## What you should do
Among the lines of the records, please find those that contain the word "Data" and copy them.

## Records provided
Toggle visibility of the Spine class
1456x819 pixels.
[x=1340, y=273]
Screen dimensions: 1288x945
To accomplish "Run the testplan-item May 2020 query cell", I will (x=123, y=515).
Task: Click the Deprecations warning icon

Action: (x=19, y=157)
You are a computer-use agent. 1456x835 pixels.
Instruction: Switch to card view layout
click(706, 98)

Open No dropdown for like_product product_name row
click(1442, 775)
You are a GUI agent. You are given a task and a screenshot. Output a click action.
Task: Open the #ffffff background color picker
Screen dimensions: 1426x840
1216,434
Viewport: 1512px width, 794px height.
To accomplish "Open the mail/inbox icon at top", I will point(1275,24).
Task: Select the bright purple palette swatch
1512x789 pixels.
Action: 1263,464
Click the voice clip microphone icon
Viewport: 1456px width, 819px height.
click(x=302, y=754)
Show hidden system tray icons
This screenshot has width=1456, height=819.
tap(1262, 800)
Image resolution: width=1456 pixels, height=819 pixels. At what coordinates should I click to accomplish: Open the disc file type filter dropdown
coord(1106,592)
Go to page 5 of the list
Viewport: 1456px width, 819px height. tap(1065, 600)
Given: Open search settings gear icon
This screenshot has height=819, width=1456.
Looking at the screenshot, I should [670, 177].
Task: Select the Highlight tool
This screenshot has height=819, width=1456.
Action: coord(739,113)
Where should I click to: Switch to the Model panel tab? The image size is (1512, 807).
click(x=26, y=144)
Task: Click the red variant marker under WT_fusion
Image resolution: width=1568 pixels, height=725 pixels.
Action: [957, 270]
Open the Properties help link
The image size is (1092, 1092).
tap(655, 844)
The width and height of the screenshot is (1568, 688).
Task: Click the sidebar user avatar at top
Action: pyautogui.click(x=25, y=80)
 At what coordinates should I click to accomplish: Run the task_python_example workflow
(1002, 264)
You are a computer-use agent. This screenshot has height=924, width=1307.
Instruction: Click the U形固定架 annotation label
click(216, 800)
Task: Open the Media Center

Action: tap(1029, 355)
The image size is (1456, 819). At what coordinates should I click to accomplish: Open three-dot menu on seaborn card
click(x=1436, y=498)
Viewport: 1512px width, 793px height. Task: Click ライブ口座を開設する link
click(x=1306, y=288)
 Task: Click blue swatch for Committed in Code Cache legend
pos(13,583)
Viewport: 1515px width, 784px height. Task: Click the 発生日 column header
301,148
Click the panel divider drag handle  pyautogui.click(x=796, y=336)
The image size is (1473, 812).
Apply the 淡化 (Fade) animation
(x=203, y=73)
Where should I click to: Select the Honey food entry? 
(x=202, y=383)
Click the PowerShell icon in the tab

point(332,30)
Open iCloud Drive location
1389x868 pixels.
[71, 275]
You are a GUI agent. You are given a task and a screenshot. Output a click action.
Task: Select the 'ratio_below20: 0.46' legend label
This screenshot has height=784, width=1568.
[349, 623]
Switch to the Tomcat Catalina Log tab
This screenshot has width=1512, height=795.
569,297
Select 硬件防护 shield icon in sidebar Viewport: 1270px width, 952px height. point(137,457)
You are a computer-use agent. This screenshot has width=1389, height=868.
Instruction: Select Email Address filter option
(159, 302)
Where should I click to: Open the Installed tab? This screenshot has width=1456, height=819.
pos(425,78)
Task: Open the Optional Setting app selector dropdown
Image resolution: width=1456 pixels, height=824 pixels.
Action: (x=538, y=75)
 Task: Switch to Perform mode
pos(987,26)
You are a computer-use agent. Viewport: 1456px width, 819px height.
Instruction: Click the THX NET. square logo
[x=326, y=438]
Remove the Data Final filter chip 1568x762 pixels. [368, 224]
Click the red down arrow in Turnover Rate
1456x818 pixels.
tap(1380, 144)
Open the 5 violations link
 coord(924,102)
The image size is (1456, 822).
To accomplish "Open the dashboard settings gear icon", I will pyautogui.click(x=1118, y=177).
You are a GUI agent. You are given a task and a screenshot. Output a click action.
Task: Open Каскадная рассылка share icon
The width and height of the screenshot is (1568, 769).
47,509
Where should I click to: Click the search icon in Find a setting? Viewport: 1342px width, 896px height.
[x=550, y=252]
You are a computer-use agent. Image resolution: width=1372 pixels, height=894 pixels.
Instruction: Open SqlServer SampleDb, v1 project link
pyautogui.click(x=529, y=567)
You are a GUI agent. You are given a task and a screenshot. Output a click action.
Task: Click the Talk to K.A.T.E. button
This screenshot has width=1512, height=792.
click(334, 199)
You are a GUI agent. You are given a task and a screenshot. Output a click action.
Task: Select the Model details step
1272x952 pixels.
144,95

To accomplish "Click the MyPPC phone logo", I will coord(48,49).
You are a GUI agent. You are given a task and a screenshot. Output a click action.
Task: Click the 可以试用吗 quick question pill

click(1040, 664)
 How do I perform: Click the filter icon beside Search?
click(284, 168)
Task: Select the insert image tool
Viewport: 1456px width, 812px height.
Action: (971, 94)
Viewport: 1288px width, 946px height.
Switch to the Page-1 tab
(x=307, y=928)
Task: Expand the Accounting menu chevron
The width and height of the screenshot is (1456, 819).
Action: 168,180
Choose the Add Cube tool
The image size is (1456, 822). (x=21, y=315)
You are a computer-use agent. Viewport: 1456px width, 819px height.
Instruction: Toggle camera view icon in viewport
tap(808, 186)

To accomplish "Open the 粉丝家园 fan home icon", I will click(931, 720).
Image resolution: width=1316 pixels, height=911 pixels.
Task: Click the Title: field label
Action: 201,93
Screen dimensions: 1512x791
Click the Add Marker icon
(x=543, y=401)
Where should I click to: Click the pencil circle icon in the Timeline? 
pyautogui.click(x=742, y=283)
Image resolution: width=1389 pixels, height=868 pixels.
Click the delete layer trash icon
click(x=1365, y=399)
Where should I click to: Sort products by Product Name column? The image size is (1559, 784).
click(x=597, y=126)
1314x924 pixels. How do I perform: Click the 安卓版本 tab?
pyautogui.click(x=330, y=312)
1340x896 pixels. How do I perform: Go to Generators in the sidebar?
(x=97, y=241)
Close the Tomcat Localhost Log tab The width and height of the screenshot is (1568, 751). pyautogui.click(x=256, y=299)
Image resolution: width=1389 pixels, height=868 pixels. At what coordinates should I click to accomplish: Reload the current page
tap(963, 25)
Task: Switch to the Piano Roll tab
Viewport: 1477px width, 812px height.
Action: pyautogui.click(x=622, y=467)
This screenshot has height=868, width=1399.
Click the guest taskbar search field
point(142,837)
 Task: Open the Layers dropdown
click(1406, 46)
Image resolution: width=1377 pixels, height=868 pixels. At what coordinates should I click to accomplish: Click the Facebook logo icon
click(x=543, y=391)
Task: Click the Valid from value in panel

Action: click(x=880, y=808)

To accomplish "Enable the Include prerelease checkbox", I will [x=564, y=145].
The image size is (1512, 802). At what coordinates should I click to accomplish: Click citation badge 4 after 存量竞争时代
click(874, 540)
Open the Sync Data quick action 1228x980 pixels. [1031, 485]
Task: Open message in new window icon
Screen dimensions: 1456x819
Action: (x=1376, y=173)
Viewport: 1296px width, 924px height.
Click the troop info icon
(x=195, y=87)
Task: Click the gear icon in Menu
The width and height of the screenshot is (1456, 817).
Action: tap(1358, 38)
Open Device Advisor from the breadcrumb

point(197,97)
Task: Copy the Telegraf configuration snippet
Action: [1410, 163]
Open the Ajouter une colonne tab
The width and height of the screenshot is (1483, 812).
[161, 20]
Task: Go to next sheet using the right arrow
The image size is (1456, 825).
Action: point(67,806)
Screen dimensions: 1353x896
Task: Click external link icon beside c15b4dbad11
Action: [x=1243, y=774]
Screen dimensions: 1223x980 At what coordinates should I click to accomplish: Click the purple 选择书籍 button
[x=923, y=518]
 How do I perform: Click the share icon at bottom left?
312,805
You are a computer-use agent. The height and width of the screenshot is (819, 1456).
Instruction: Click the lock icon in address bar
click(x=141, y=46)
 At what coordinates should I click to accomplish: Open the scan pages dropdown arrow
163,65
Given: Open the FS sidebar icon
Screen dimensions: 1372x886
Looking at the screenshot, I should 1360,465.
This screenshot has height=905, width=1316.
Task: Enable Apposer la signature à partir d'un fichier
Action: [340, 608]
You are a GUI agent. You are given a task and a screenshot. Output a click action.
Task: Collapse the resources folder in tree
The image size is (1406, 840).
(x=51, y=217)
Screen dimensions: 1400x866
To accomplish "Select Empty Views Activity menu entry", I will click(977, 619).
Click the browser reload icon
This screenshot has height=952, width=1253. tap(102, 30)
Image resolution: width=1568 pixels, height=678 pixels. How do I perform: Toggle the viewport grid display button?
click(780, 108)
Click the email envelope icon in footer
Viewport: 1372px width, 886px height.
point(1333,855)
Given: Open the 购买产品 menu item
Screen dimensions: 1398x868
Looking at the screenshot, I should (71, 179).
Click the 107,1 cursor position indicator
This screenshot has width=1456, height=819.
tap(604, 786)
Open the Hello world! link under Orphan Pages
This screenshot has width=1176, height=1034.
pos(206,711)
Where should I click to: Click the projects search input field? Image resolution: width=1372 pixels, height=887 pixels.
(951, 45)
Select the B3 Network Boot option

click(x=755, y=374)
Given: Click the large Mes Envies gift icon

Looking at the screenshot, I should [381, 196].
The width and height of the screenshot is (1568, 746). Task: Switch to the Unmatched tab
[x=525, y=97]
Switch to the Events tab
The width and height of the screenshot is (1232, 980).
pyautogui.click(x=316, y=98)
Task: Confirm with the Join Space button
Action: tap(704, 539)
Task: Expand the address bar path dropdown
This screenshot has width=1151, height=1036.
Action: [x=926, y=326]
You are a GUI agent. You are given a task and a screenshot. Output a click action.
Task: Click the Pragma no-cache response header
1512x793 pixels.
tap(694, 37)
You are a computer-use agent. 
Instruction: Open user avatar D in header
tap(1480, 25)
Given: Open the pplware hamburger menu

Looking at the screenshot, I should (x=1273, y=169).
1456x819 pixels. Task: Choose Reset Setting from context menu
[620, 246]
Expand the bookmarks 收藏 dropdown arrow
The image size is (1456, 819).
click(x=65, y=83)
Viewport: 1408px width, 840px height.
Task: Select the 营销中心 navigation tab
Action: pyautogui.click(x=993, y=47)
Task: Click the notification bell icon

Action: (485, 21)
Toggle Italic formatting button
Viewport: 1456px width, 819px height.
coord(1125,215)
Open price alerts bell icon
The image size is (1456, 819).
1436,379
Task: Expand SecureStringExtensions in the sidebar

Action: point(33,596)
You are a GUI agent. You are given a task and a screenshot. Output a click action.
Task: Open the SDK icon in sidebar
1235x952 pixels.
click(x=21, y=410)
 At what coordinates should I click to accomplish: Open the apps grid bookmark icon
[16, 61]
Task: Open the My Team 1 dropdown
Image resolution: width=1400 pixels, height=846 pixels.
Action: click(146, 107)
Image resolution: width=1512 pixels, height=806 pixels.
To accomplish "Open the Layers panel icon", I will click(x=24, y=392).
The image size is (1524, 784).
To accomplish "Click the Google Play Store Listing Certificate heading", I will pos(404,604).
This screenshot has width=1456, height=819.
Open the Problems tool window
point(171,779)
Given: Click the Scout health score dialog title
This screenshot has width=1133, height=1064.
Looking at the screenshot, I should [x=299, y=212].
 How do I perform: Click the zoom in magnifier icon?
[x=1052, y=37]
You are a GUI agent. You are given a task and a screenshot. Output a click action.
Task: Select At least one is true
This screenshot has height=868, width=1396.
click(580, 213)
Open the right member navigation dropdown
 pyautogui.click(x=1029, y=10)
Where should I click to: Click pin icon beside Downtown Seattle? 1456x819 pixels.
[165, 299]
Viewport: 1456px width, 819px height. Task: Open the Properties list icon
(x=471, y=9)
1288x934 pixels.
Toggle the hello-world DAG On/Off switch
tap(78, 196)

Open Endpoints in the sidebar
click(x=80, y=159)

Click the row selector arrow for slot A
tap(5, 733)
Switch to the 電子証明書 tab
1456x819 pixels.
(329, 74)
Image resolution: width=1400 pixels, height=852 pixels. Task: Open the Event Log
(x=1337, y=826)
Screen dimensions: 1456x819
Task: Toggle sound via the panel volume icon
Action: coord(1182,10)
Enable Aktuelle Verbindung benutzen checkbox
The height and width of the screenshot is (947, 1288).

## Problem solution
Remove the Data Final filter chip 1568x762 pixels. [368, 224]
Open the Sync Data quick action 1228x980 pixels. [1031, 485]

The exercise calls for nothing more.